Queste riserve saranno sufficienti per mantenere alti i livelli degli investimenti, tanto delle imprese quanto anche degli stati?

«Gli investimenti stanno andando bene, sia quelli pubblici che quelli privati, e questa sembra essere una reazione simile a quella che è accaduta negli anni ’70 quando c’è stato lo shock petrolifero. Le imprese stanno investendo per la transizione ecologica, per il climate change e quindi per cambiare i processi produttivi, e stanno anche investendo in tecnologia per ridurre i costi.

Qui parliamo di infrastrutture non soltanto materiali, non soltanto strade, linee ferroviarie ecc., ma anche immateriali, quindi è chiaro che ognuno di questi aspetti assume un’importanza essenziale.

In economia sappiamo che gli investimenti sono un po’ una scommessa sul futuro, di conseguenza più c’è investimento oggi, più questo crea le condizioni per la crescita in futuro. Però gli investimenti da soli non bastano, gli investimenti devono essere accompagnati da riforme perché il potenziale dell’economia nel lungo periodo è determinato da crescita tecnologica e innovazione».

 

In questo quadro quanto sono importanti i fondi del PNRR?

«I fondi sono importantissimi. Questo è un salvagente che è stato lanciato all’Italia durante la pandemia e che sta iniziando a dare i suoi frutti soltanto ora, ma è un salvagente emergenziale, importantissimo perché questo permetterebbe, se sfruttato in pieno, di aumentare non solo la crescita di breve periodo perché di fatto è uno stimolo alla domanda, ma anche la crescita di lungo periodo. Questo può avvenire soltanto se gli investimenti sono accompagnati da riforme strutturali importanti.
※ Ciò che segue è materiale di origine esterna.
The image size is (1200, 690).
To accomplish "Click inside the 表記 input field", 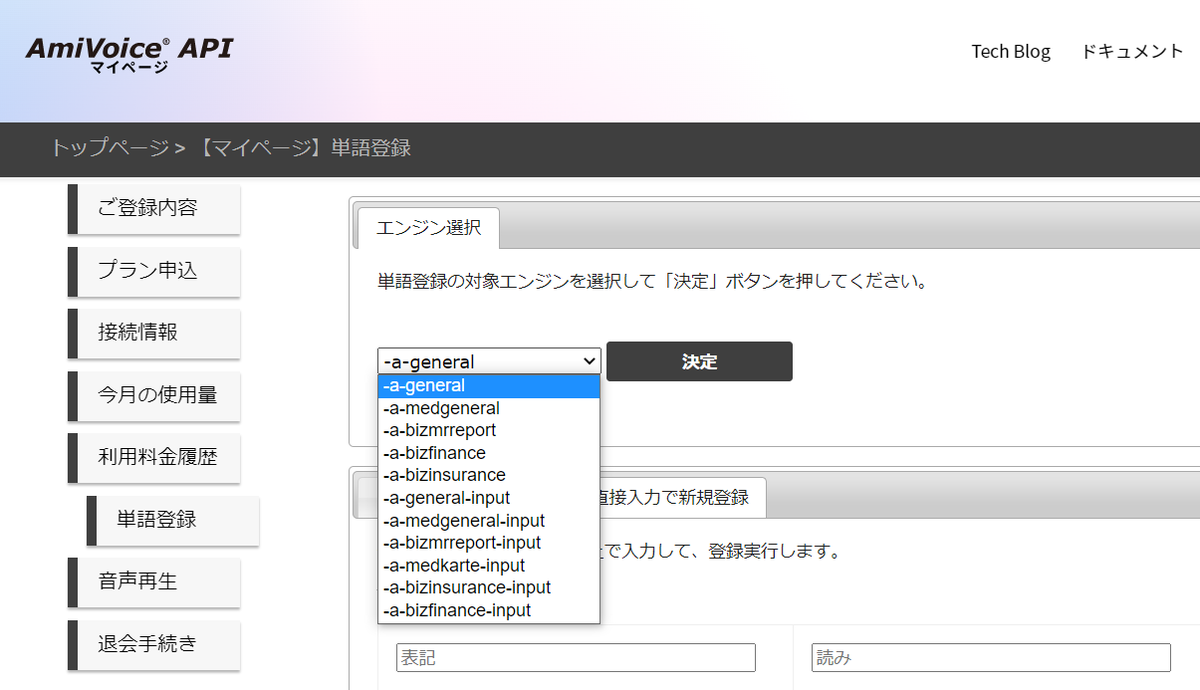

Il Governo che verrà sono convintissimo non si farà sfuggire un’occasione storica, importante come quella della Next Generation EU, e quindi penso che il programma delle riforme sarà portato a termine».

 

Rincari energetici e inflazione influiscono in maniera negativa sui costi degli appalti pubblici. Le grandi opere hanno bisogno di essere rifinanziate?

«C’è tutta una catena che sta in sospeso, poi c’è tutto il problema dei prezzi negli appalti pubblici perché è chiaro che aumentando i costi in maniera significativa in molti appalti i prezzi non sono più in linea con quello che sarebbe il mercato. È chiaro che alcuni aggiustamenti sono necessari e quindi bisognerà trovare il modo di attuarli, ma questi sono aggiustamenti che penso non sarà un problema portare avanti e negoziare con la Commissione Europea.

Il problema di Next Generation EU a mio avviso è di mantenere l’impianto complessivo, che vuol dire un abbinamento di riforme strutturali con investimenti pubblici che possano rialzare la crescita».

 

Lo scudo anti spread messo in piedi dalla BCE sarà sufficiente per tenere lontane le speculazioni contro l’Italia?

«La BCE ha adottato lo scudo anti spread e questo adesso è pienamente operativo. Non sappiamo però i dettagli di questo strumento, e probabilmente non li sapremo mai. Del resto, la BCE adotta questa ambiguità di fondo per far sì che i mercati finanziari non siano invitati a scommettere contro questo scudo nell’immediato. Ho la sensazione che a un certo punto se ci dovessero essere tensioni sui tassi di interesse soprattutto per paesi come l’Italia, i mercati finanziari testeranno l’impegno che si è presa la BCE di proteggere la politica monetaria. Quando i mercati finanziari testeranno questo scudo vedremo se è veramente efficace o meno. Per il momento il solo annuncio dello scudo ha calmato i mercati finanziari».